Although the CSOS has not published a complete list, it has shared a few examples that may affect landlords, including –
- Rules requiring disputes between owners or between the owner and the body corporate are to be resolved through private arbitration
- Any rule that debits or charges members without either their consent or a ruling from a judge, adjudicator or arbitrator
- Rules preventing owners from choosing an alternative domicile in case they don’t reside in their unit
- Any rule under which the body corporate can force an owner to evict a tenant
Some rules affecting tenant behaviour must also be scrapped. For example, complexes may not prevent occupiers from eating on the common property.
However, schemes may still prohibit the consumption of alcohol or any intoxicating substances in the common property.
The CSOS also held that complexes and estates may not prevent occupants from using or growing cannabis in their own units.
“The use or possession of cannabis by an adult in private for an adult’s personal consumption in private is permissible,” the directive stated.
They also may not prevent tenants from slaughtering animals for religious or cultural purposes, as this goes against the Constitution.

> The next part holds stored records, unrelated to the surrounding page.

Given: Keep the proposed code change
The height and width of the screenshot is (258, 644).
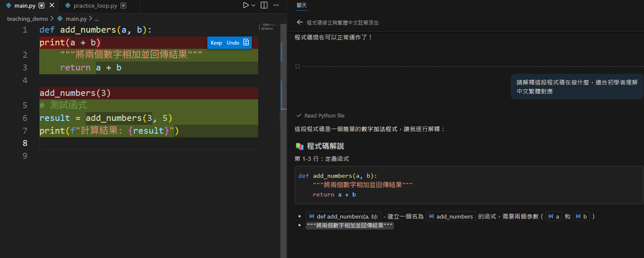Looking at the screenshot, I should 216,43.
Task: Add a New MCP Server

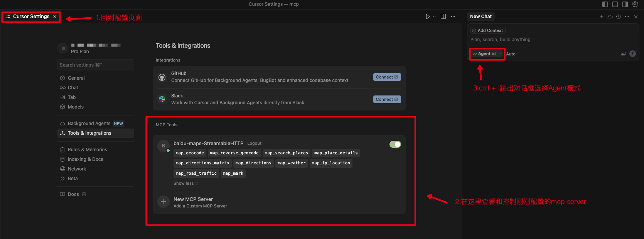Action: point(193,202)
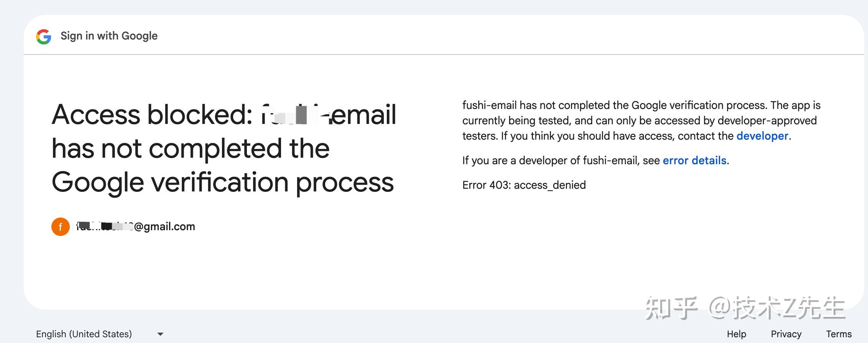Click the Sign in with Google branding icon

click(44, 36)
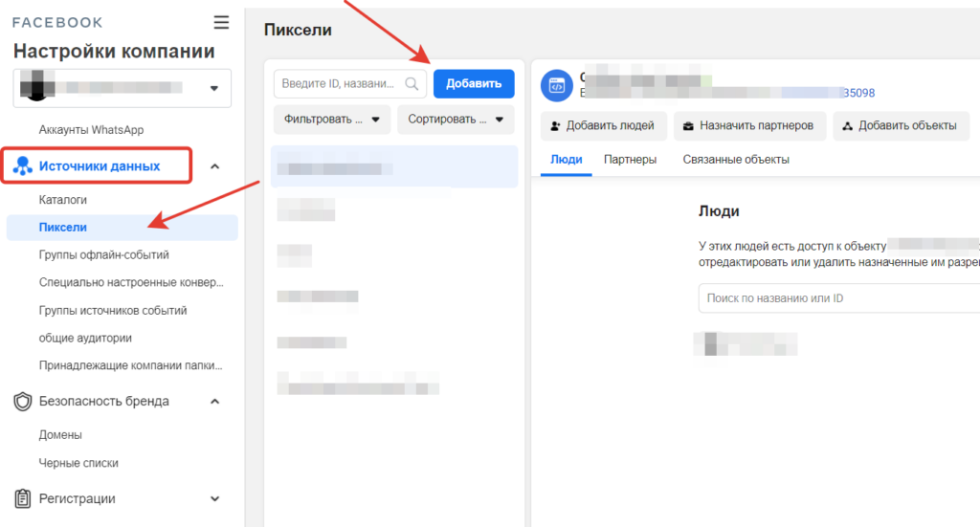Collapse the Источники данных section chevron
The image size is (980, 527).
pos(214,166)
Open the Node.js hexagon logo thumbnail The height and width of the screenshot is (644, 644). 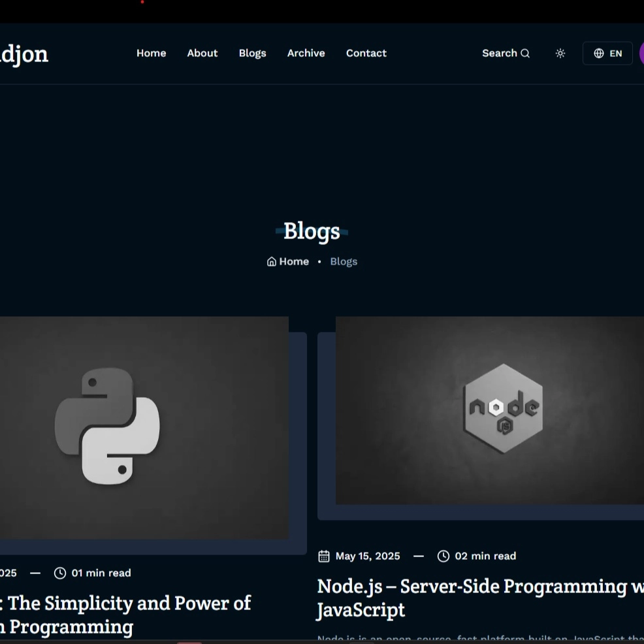502,409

However, estates and complexes may impose conditions for slaughter.
For example, tenants may be required to give two weeks’ written notice of the practice, specifying the time, place, type of animal to be slaughtered, and the details of the person registered to perform the slaughtering.

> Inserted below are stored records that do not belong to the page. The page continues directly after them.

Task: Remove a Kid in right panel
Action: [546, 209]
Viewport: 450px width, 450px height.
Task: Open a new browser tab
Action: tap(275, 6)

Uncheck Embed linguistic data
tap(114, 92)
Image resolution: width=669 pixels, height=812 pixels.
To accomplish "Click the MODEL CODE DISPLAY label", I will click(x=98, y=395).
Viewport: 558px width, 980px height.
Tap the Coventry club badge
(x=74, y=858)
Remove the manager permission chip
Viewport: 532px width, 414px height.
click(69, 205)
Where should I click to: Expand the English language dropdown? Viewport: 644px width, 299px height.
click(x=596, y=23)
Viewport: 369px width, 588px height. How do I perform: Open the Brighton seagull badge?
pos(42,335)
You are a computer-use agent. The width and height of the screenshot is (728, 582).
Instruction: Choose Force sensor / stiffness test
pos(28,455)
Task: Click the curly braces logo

Failure to comply with the requirements set out above will entitle the body corporate to prevent the act of ritual or cultural slaughtering from taking place on the premises or penalising the owner with a fine.

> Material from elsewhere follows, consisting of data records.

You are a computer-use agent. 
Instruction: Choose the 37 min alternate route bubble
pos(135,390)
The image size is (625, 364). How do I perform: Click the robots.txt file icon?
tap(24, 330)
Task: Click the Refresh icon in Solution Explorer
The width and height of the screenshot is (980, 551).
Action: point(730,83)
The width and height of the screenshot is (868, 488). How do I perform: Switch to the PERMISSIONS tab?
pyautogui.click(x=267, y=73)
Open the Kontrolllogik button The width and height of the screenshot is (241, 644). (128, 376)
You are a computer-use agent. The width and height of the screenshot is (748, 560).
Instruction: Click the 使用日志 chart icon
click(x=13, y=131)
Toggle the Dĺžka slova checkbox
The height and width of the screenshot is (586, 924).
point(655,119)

Changes for domestic workers, evictions, and Airbnb

The directive also entails changes for domestic workers. Rules that domestic workers are not allowed to receive visitors and not allowed to talk to one another on common property were deemed undesirable.
Estates and complexes may also no longer prohibit domestic workers from walking around the common property without a name tag or pass or refuse a domestic worker entry to the common property.
The directive also holds that the body corporate cannot force a member to evict their tenant, as this is unreasonable, irrational, and unconstitutional.
They also cannot be forced to evict a short-term rental tenant due to non-compliance with the Community Scheme rules. However, estates and complexes can enforce penalties for non-compliance with the rules.
The CSOS also held that complexes and estates cannot have a rule permitting illegally parked vehicles to be towed.
However, they may impose a penalty or provision for the clamping of the wheels of the illegally parked vehicle if this is in the respective rules.
Body corporates may also no longer restrict the letting or sale of units to certain specified property practitioners. For example, the body corporate may not have a rule requiring that short-term letting can only be done through AirBnB.
This change seeks to end local monopolies and open up competitive opportunities in estates and complexes.
“The directive marks a pivotal step towards harmonising governance in South Africa’s community schemes,” said PayProp’s head of regulatory compliance Jan Davel.
“Beyond addressing unfair practices, it provides clear guidelines to foster inclusive, well-maintained estates and complexes.”
“This initiative not only safeguards property values but promotes a sense of community by ensuring rules align with fairness and constitutional principles.”